The lines wanted are those in the data below that include "Focus".

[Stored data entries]
_ _ _ _
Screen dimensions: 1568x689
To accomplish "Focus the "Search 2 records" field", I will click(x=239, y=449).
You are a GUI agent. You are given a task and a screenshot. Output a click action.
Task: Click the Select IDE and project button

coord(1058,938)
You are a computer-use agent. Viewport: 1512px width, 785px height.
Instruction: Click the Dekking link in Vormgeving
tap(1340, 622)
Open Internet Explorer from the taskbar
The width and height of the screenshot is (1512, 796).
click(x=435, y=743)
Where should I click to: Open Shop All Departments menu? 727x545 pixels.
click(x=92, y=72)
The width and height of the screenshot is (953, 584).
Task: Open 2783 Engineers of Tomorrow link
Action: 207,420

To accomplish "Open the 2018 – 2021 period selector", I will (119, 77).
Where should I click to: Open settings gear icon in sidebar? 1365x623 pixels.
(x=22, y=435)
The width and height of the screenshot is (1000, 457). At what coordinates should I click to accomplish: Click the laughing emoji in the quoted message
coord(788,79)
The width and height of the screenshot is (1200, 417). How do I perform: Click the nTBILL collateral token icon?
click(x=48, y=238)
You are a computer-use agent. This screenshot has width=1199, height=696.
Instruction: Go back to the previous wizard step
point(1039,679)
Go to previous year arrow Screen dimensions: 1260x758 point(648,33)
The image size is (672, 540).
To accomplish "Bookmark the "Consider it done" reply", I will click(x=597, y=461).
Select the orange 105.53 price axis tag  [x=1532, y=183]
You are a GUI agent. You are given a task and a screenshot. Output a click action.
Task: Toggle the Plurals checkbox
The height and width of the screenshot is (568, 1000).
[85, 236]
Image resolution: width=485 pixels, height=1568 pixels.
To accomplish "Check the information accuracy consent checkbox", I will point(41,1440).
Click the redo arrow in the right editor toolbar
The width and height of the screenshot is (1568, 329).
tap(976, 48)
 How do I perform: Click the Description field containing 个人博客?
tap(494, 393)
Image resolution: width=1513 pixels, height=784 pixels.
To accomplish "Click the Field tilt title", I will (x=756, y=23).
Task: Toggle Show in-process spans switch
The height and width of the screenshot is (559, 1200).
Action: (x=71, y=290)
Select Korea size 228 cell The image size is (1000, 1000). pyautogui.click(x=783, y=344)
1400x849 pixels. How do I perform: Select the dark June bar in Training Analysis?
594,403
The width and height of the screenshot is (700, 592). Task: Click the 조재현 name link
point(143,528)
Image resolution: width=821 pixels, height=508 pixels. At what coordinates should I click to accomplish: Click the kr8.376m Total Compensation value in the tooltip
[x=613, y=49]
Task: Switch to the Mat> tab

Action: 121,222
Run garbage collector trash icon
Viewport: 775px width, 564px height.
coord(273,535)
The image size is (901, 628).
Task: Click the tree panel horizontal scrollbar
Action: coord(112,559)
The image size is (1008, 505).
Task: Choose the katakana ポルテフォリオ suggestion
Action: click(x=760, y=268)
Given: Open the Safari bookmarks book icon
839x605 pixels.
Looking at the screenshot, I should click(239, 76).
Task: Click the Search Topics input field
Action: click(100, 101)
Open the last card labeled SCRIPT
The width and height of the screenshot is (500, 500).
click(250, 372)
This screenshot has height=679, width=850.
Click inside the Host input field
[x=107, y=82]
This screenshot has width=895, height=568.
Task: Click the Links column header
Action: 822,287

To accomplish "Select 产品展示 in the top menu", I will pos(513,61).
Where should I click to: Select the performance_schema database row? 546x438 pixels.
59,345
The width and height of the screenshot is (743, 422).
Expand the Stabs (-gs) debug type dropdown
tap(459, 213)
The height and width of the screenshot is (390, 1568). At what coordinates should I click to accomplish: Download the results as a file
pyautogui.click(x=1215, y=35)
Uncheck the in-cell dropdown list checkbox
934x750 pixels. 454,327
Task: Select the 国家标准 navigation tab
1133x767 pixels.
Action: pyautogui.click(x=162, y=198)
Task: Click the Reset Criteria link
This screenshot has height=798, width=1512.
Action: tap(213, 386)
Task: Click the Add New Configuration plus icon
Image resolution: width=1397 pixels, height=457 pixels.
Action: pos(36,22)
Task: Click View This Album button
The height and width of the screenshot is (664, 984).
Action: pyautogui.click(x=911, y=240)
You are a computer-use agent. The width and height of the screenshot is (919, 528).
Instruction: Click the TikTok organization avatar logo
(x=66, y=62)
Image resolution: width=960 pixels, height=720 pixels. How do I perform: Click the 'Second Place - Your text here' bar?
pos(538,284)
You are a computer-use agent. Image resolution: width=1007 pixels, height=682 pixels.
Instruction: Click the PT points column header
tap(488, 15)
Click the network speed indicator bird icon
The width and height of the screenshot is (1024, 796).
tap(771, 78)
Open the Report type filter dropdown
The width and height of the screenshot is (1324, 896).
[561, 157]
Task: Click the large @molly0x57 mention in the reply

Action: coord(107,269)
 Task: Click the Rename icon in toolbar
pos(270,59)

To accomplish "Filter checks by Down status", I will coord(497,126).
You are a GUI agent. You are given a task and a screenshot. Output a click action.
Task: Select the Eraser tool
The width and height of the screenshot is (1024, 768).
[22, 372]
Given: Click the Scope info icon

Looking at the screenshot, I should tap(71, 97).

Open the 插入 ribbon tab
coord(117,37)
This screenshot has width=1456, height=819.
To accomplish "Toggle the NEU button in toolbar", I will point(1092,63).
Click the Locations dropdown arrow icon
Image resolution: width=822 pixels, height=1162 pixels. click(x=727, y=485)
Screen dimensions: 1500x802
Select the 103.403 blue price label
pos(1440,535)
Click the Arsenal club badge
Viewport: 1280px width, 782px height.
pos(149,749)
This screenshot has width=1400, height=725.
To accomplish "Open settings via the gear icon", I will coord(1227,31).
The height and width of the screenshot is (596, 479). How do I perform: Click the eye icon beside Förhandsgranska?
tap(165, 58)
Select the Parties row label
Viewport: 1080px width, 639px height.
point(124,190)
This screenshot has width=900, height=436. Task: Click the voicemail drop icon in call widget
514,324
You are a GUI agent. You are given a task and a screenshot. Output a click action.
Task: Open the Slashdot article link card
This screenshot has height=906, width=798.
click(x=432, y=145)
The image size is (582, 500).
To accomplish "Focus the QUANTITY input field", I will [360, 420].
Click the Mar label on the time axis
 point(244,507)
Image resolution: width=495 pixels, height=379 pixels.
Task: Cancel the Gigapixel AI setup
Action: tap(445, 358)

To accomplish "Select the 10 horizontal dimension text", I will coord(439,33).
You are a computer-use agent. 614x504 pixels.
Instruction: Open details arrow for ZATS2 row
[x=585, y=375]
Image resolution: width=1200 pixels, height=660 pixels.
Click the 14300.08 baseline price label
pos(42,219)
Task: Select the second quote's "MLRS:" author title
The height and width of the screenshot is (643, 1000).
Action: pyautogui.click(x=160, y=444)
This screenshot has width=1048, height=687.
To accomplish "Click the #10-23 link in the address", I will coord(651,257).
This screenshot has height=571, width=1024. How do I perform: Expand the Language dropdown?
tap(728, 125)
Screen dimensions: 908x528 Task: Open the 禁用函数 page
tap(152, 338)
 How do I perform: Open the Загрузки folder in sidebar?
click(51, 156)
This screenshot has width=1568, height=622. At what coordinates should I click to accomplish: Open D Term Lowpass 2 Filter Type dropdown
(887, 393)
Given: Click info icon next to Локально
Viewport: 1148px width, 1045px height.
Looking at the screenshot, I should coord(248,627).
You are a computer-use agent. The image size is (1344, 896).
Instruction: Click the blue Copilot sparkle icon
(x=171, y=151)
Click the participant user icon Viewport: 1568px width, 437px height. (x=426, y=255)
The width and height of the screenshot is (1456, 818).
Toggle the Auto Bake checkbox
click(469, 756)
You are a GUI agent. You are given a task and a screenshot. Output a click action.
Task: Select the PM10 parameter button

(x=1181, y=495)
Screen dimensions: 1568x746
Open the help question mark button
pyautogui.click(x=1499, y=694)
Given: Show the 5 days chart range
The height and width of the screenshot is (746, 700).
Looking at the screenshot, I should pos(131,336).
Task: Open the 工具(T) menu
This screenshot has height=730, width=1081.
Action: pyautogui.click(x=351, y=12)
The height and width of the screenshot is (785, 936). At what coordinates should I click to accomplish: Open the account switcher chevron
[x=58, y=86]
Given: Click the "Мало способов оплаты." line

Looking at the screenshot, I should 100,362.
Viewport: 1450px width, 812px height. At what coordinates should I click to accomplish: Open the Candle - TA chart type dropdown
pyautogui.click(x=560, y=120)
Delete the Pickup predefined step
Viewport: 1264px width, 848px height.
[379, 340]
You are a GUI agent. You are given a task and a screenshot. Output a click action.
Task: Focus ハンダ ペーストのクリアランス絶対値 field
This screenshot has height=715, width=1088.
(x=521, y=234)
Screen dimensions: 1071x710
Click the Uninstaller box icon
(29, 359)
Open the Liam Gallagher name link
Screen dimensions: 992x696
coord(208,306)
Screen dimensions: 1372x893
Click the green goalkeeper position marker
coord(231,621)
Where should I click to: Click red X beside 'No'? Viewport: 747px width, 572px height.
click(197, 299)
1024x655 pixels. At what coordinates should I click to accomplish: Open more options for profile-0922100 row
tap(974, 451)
_ _ _ _
Task result
To accomplish "Focus the "Search 2 records" field", I will click(x=239, y=449).
To accomplish "Focus the QUANTITY input field", I will [360, 420].
Task: Focus ハンダ ペーストのクリアランス絶対値 field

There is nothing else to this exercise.